Beecroft Primary School, Kirkstall; Chapel Allerton Primary School, Chapel Allerton; Great Preston CofE Primary School, Great Preston; Hollybush Primary School, Bramley; Hugh Gaitskell Primary School, Beeston; Middleton St Mary’s CE Primary School, Middleton; Westgate Primary School, Otley; and Woodlesford Primary School, Woodlesford are the latest schools to take part in the School Streets pilot scheme.
School Streets make roads outside schools into pedestrian and cyclist zones at the times displayed on the signs and only during term time. This helps to reduce air pollution and keep children safe from traffic.
The Leeds City Council pilot scheme uses a temporary traffic regulation order, restricting traffic to help with phased and staggered returns for those children who are going back to school. Residents living within the new school street zones have been issued with permits so that they can continue to enter and leave the zone freely. Blue Badge-holders and emergency vehicles will also have full access.
In June, the first six Leeds schools successfully launched School Streets trials at: Pudsey Primrose Hill Primary School, Pudsey; Ingram Road Primary School, Holbeck; Cross Gates Primary School, Cross Gates; Thorpe Primary School, Thorpe; Clapgate Primary, Middleton; and Lane End Primary, Beeston. These schools plan to continue with their pilots.
Following the success of phase one schools, their learning has helped shape proposals for the next set of schools in the trial.

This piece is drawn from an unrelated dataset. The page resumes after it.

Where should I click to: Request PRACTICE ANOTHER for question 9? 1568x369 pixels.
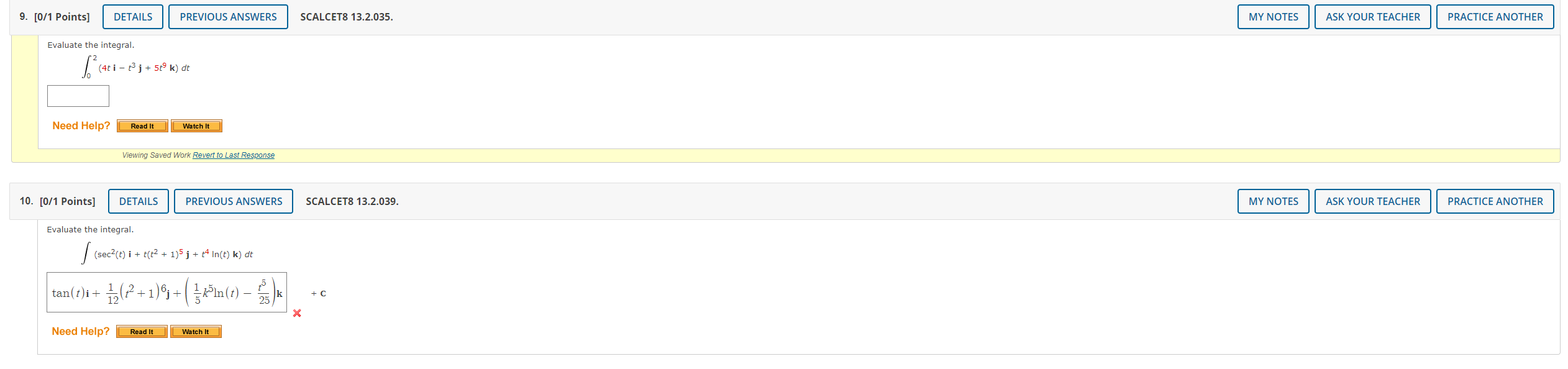click(x=1495, y=17)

The initial feedback shows School Streets helps to make roads feel safer, improve air quality, encourage more walking, scooting and cycling to and from school, improve air quality, and reduce school-related congestion.

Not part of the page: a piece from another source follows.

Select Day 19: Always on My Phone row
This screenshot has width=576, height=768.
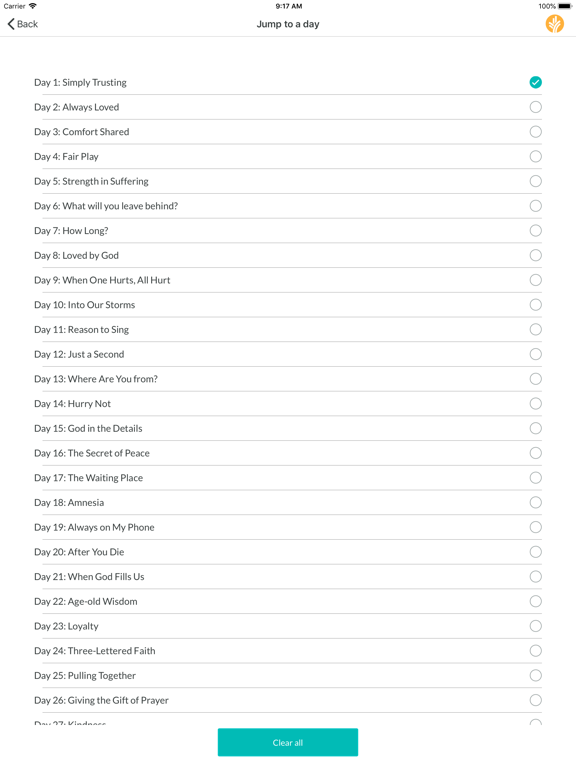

This work supports a wider programme of initiatives being carried out as part of the council’s response to Covid-19, taking emergency action to help people of all ages to walk and cycle safely as part of the council’s ‘safe streets, save lives’ campaign and further supporting greener, healthier, safer travel for Leeds residents.

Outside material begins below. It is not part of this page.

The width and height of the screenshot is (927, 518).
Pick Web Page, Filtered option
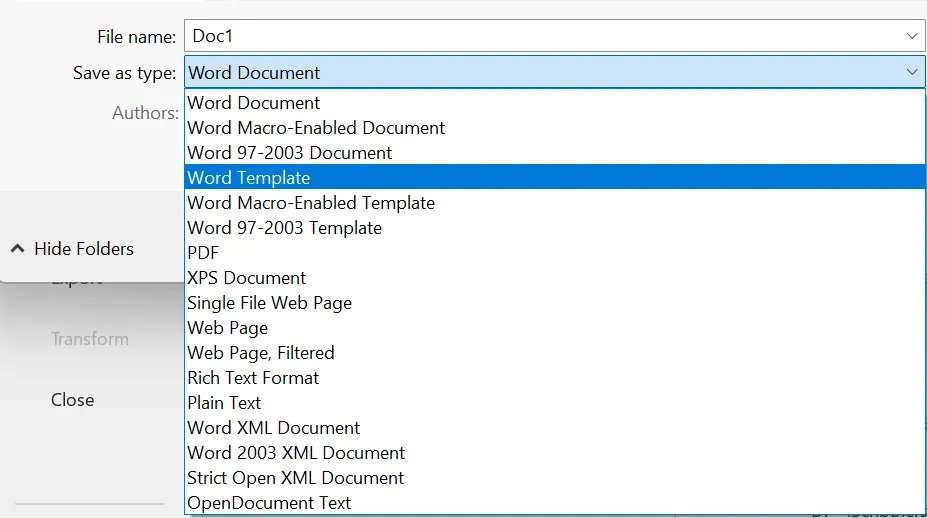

Leeds City Council’s executive member for climate change, transport and sustainable development, Councillor Lisa Mulherin, said: “In June a group of six schools and their communities pioneered School Streets in Leeds. Thanks to their successful initiative over the summer term and the learning from it. We’re today adding another eight schools to pilot School Streets, across the Leeds district. We would like to thank everyone involved in these pilots and wish them all continued success.
“This is a child friendly initiative, to make the journey to school safer and healthier for Leeds children and their families. By creating a safer space for pupils to enjoy a less stressful, healthier journey by walking, cycling or scooting when they return to school we’re also promoting the physical activity that we know has a long term benefit for physical and mental health.
“Over the summer, I was pleased to receive feedback from those schools taking part, especially to hear children with confidence to walk home on their own, with many more biking, scooting or walking to school. And how much more safe they felt on the way to school. This is exactly what we’re trying to achieve and we look forward to the scheme rolling out to even more schools in future.”
Clapgate Primary School, Head teacher Natasha Singleton, said:“We absolutely love the scheme. It really has transformed the beginning and end of the school day. Everyone talks more and seems more relaxed and cheerful. The children use the whole road and have more freedom. The local residents’ watch the children go by and tell us constantly how much better it is – as do the parents. None of us ever want to go back to how it was before.”